Lounge in a Canadian massage chair With a national health system that subsidizes spa visits, Canada is the go-to country for sensibly priced wellness spas. Set in the woods of rural Quebec, Spa Eastman is among the best of the bunch. Having good memories from a stay a few years back for a magazine story, I joined the line waiting to road test the imposing specimen of relaxation hardware they’d brought (see left).

“It’s like an orchestra for your body,” declared the woman ahead of me as she emerged. More like karaoke, it combined a supremely comfortable lounge chair that sends vibrations through your frame (weren’t these once called Magic Fingers?), a soothing soundtrack played through headphones and, to prevent distractions, a large dome that fits over your head and pulsates pleasantly with colored lights. Check into the spa, and you can indulge for 30 minutes morning or night (or both).

 

Come to Iran Meet the next Cuba. The big containment deal between Iran and the U.S. still isn’t signed, but that hasn’t stopped the siren call of tourism. At the high end, Times Journeys from The New York Times offers the dreamy sounding Iran: Tales from Persia, a 13-day history-based educational tour starting at $7,195 (and almost completely sold out).

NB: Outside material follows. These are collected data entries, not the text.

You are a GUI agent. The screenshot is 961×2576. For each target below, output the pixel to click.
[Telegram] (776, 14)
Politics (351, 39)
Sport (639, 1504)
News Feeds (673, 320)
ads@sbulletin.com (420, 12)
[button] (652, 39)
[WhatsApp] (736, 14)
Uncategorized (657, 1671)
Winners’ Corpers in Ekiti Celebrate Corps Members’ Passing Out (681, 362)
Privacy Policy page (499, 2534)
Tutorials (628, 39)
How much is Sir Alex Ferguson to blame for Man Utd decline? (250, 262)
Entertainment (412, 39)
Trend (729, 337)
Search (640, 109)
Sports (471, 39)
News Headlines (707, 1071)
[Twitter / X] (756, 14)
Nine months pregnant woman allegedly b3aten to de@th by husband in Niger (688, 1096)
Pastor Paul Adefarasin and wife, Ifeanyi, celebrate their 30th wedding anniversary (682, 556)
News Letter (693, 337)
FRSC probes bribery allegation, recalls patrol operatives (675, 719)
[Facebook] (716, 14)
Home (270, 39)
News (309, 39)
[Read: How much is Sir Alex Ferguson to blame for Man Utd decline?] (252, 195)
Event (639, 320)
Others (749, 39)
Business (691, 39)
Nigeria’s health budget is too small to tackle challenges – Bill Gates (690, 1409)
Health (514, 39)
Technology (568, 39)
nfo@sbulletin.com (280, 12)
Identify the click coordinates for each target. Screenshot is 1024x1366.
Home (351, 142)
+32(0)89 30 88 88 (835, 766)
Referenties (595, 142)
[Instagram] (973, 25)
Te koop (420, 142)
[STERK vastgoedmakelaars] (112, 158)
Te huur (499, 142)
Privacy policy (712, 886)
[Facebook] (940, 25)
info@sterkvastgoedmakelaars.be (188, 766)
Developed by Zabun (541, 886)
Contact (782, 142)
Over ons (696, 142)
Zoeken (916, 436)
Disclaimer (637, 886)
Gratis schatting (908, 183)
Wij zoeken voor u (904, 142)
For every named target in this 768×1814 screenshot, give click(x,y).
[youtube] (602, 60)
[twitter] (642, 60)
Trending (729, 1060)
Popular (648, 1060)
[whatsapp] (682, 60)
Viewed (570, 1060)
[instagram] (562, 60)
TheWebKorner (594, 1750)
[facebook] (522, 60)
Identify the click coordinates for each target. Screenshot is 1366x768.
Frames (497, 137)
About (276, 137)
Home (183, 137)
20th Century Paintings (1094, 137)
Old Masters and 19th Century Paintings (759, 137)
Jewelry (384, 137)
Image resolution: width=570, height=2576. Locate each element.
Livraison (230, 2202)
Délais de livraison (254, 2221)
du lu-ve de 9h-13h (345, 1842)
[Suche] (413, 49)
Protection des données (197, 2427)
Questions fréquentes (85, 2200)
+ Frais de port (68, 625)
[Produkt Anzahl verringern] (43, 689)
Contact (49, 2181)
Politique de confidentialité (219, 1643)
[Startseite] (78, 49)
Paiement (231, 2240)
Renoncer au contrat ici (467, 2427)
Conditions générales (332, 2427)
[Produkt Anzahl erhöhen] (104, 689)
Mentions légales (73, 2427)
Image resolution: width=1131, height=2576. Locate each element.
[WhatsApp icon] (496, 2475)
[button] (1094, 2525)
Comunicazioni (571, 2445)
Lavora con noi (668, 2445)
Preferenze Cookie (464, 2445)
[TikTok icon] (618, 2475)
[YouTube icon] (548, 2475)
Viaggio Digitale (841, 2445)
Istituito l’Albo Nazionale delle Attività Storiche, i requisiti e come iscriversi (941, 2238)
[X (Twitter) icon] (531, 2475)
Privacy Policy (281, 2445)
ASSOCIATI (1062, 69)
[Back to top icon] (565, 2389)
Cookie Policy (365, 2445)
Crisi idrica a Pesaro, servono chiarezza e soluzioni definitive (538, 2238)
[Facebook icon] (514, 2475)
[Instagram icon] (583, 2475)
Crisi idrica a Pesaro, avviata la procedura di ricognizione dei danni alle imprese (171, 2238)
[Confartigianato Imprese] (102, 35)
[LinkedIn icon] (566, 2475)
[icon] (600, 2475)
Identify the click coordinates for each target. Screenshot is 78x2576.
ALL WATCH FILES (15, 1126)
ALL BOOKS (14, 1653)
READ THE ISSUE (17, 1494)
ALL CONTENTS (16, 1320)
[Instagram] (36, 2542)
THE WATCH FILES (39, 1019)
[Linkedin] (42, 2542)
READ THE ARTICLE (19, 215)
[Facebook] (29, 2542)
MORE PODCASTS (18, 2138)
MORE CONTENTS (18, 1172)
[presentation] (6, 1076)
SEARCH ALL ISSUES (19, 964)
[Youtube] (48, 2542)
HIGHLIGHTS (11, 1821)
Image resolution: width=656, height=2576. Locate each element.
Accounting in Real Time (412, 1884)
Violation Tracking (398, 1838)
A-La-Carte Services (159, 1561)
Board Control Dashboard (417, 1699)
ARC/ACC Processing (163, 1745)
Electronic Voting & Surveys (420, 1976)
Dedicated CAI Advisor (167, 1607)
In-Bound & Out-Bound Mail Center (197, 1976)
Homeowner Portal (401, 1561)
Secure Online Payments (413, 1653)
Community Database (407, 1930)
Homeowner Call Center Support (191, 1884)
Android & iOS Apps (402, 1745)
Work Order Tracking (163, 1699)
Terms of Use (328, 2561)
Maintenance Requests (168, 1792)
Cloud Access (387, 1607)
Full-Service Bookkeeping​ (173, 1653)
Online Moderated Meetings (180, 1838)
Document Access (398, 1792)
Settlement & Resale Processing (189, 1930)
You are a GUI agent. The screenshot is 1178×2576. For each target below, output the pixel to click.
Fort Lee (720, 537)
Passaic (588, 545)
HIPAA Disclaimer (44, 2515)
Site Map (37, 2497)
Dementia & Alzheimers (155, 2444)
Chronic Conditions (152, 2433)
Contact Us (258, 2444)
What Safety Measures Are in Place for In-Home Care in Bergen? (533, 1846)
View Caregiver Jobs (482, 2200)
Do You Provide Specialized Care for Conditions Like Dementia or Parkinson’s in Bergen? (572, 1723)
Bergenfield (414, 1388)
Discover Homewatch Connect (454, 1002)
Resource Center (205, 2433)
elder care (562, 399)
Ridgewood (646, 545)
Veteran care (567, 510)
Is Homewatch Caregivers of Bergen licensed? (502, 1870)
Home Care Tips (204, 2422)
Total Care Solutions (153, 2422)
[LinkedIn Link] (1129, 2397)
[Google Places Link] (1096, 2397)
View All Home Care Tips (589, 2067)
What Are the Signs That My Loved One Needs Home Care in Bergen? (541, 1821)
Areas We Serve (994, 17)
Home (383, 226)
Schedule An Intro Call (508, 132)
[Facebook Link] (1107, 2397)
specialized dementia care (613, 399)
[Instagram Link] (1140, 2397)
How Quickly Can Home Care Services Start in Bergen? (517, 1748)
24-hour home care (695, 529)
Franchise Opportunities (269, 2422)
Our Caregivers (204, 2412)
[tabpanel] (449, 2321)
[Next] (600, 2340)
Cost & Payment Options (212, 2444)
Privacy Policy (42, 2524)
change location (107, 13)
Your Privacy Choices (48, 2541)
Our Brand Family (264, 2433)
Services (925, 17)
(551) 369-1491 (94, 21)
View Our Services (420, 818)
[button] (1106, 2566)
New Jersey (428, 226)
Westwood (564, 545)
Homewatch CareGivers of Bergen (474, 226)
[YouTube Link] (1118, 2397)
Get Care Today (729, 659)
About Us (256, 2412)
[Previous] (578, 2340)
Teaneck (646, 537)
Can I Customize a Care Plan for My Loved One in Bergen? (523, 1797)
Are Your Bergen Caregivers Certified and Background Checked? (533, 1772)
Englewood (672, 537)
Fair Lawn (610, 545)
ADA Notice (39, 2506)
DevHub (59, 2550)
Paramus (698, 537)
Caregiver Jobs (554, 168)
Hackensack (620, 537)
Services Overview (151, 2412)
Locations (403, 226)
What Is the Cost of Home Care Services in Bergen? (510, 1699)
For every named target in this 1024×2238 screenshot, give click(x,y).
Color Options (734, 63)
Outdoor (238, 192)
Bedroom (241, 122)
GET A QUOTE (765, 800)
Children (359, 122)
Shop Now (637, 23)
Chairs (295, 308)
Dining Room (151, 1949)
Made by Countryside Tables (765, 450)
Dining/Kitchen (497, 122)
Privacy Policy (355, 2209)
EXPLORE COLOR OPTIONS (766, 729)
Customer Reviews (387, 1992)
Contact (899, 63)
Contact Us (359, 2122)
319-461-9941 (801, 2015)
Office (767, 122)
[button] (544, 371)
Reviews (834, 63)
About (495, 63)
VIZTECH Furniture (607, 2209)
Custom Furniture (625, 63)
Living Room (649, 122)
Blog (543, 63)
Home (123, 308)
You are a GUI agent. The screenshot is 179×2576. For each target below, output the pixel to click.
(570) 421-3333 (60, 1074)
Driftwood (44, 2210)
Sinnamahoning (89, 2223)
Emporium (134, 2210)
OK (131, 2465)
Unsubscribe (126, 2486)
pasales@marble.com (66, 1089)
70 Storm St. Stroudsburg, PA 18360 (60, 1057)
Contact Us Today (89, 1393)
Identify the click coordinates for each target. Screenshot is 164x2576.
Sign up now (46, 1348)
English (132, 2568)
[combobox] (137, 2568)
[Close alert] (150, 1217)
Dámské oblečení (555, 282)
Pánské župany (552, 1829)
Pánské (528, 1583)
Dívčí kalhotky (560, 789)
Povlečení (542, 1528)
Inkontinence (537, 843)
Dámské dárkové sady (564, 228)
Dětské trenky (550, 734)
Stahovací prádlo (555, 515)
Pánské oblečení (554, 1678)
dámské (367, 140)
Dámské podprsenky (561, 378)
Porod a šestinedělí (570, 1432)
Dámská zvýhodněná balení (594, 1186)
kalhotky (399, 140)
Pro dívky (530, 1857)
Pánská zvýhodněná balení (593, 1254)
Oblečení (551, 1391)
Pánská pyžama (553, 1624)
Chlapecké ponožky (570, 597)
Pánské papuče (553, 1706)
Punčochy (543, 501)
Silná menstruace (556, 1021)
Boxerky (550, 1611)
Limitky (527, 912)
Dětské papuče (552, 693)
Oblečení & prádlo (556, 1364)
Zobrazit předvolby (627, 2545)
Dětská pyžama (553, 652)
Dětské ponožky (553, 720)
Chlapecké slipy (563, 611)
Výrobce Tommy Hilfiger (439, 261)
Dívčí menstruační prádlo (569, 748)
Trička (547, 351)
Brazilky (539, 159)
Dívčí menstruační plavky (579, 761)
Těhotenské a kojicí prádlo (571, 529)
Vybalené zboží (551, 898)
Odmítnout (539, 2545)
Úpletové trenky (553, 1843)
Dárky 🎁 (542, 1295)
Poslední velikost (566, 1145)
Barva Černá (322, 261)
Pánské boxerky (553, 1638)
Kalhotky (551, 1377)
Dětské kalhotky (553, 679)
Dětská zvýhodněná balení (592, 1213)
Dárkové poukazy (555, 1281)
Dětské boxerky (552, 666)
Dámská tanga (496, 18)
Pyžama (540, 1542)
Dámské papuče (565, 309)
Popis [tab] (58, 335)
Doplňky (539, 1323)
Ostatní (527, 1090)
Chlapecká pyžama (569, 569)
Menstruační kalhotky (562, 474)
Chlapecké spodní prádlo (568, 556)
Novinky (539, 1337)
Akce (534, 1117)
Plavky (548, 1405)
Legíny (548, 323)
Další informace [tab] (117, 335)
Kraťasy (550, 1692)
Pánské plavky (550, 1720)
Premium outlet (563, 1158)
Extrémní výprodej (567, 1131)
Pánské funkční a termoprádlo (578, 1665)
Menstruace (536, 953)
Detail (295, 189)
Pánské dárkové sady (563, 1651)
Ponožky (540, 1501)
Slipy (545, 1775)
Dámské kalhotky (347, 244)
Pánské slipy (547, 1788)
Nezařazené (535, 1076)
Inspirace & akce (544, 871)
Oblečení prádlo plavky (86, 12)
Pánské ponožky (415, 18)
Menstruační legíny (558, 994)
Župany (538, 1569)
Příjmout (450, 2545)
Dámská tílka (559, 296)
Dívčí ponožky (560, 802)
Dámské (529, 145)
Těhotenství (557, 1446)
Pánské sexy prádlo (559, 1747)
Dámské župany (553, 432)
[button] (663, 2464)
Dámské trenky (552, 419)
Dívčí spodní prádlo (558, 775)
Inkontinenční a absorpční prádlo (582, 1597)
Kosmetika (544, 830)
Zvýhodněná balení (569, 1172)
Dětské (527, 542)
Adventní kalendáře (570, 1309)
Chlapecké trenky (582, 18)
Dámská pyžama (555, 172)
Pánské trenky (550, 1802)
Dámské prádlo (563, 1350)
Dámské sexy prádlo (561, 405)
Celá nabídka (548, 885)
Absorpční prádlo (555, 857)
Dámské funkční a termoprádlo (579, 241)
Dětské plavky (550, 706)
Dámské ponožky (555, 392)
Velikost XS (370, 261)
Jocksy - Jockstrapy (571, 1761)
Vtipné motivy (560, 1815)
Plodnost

But at Iran Tours USA, a modest booth near the back of the building, Fam Trip to Iran, the booth’s lone offering, unfolds for eight nights, September 2 through 9 for $2,775. “And that includes airfare from New York. You want tea?” said the black-scarfed woman running the booth and eagerly pressing styrofoam cups of sugary saffron tea on all who passed by. From the Shah Palace and the Persepolis to the Ali Sadr Caves and the cities of Isfahan and Shiraz, built at the apex of Persia’s intellectual and architectural achievements, Iran awaits, a cultural and historical cornucopia. And you probably haven’t been there.

 

Follow the sap When Robb and Lydia Turner purchased Madava Farms in Dover Plains, New York as a Hudson Valley retreat, they discovered their land was home to groves of maple trees that had produced syrup for Civil War-era farmers. Fast forward to 2010. Working with a representative from Cornell University’s Uihlein Sugar Maple Research and Extension Field Station, the farm is once again producing organic maple syrup, and it’s delicious. All that was missing from the Crown Maple Syrup I sampled was a stack of pancakes.

With a wink at wineries, Madava Farms offers weekend syrup tastings and 60-minute demonstrations of how syrup is made (reservations required). As for its Upstate New York good looks, the farm appeared on Governor Andrew Cuomo’s holiday card for 2015.

 

 

 

10 replies
  1. Cathy Sweeney
    Cathy Sweeney says:

    I’ve been wanting to attend the NYT show for a long time. I keep saying “next year…”. This time I mean it! Looks like some good tips here. Will definitely be keeping an eye on what happens with Iran tourism.

    Reply
    • Terry Trucco
      Terry Trucco says:

      I love the NYT travel show. There’s a zillion booths, excellent speakers, and the food at the Javits Center, while nothing to sing about, is no longer inedible (besides, the booths offer plenty of appealing tastings). Definitely worth a visit!